Driving home from a great Thanksgiving gathering yesterday, my family kept asking me what that sound was that the phone in my pocket made periodically.
Each time we passed a mall of shopping center, that familiar ka-ching was triggered by my RetailMeNot app.
Never mind that we were cruising around 60 miles an hour and none of the malls or stores suggested were even open, we still got the familiar ka-ching.
While those physical stores may have been getting warmed up for their midnight openings, mobile shoppers already were quite active already buying online.
In today’s world of real-time tracking, we already see that overall Thanksgiving day sales were up 20% from last year, according to the IBM Digital Analytics Benchmark.
IBM has measuring millions of online transactions from some 800 retails sites daily, including physical and online-only retailers.
Even if some brick and mortar stores weren’t open, consumers still were active, with an average order value of $128, with sales skyrocketing at 8 p.m., according to the IBM data.
And much of that activity came from shoppers using smartphones and tablets.
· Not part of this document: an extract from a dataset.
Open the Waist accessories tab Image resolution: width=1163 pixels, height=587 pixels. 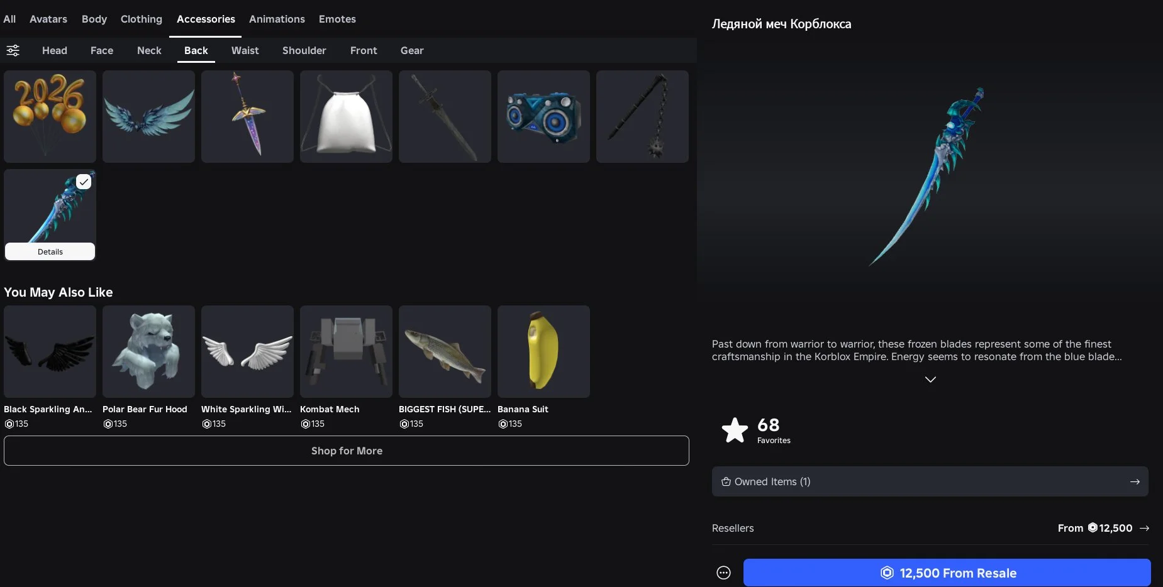pyautogui.click(x=245, y=50)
Mobile accounted for almost half (47%) of all online traffic, an increase of 32% from last year. And finally passing the 20% point, mobile sales accounted for 26% of all online sales, up 49% from last year.
Consistent with tons of other research, tablets led with 17% of online sales compared to smartphones at 9%.
What strikes me as interesting here is not just the percentages of sales moving to mobile, but the actual size of the sales.
The average order size from smartphones was $110, somewhat denting the idea that consumers won’t make large purchases from their phones.
Another insight from the data is from where people bought from yesterday, with the top cities for overall online shopping being New York, Atlanta, Chicago, Los Angeles and Washington, D.C.
And adding to the argument of the significance of mobile for physical retailers, digital sales from department stores grew by more than half (60%) over last year.
Mobile sales grew by almost half (44%).